Офицеры Семеновского полка, в котором в ту пору служил Чаадаев, были недовольны присланным из Петербурга начальством, и в свой конфликт с ним втянули солдат. Произошел бунт. Чаадаев, неосмотрительно вызвавшийся представить царю рапорт, составленный начальством, оказался в положении чуть ли не «доносчика» на своих товарищей. Уговоры государя не возымели действия, и Чаадаев подал в отставку.
Через два года он уехал в Европу, намереваясь навсегда там остаться, но в 1826 году все же вернулся в Россию. С той поры он вел исключительно частную жизнь, получив прозвище «басманный философ» и прослыв первой головой страны.

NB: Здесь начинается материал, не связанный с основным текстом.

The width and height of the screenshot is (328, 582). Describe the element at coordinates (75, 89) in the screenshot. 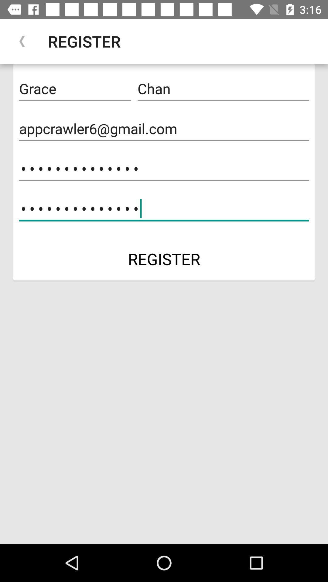

I see `grace` at that location.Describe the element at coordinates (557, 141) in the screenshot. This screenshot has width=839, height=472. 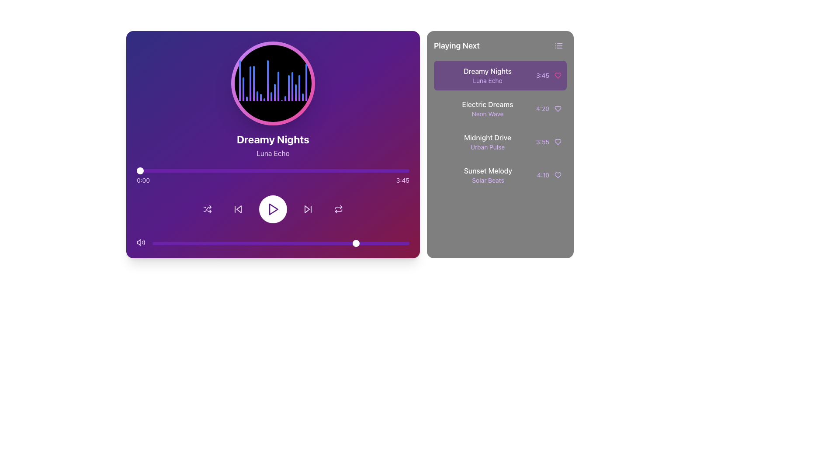
I see `the heart-shaped button located to the right of the text '3:55' in the 'Playing Next' section of the playlist` at that location.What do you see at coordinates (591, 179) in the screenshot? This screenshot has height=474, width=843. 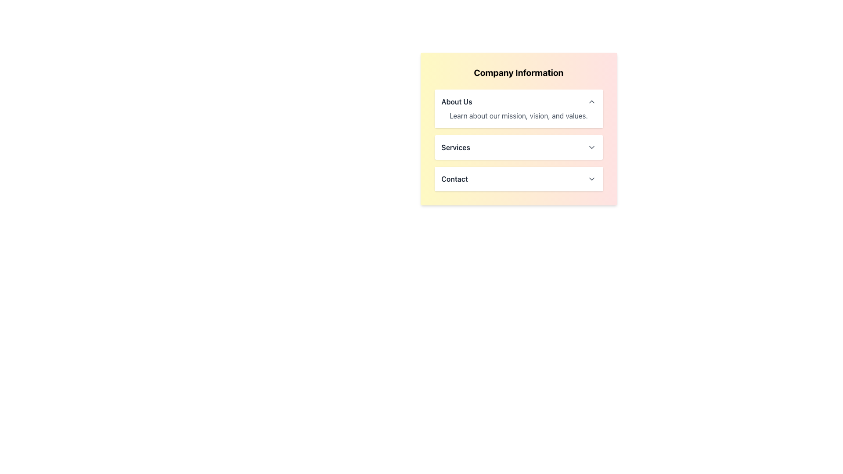 I see `the state of the dropdown indicated by the downward-pointing chevron icon located in the 'Contact' section of the dropdown menu, positioned to the far-right of the 'Contact' text` at bounding box center [591, 179].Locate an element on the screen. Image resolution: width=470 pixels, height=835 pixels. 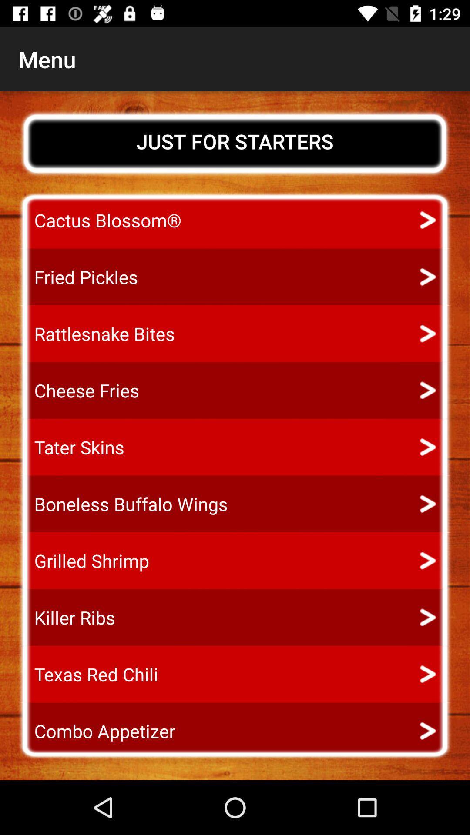
app above the rattlesnake bites icon is located at coordinates (77, 277).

С Пушкиным Чаадаев познакомился в 1817 году, когда вступил в расположенный в Царском Селе лейб-гусарский полк. Все офицеры были на короткой ноге со старшими лицеистами, прозванными Чаадаевым «философами-перипатетиками» за их пристрастие к прогулкам по тенистым царско-сельским аллеям.
Но с Пушкиным, как раз завершавшим в том году свою учебу, Чаадаев сблизился особенно. Покоренный его живостью и поэтическим талантом, Петр Яковлевич очень хотел пристрастить юношу к своим идеям, зародившимся в 1813 году в занятом русскими войсками Париже: у человечества нет иного пути кроме европейского. Любой другой путь ведет в никуда!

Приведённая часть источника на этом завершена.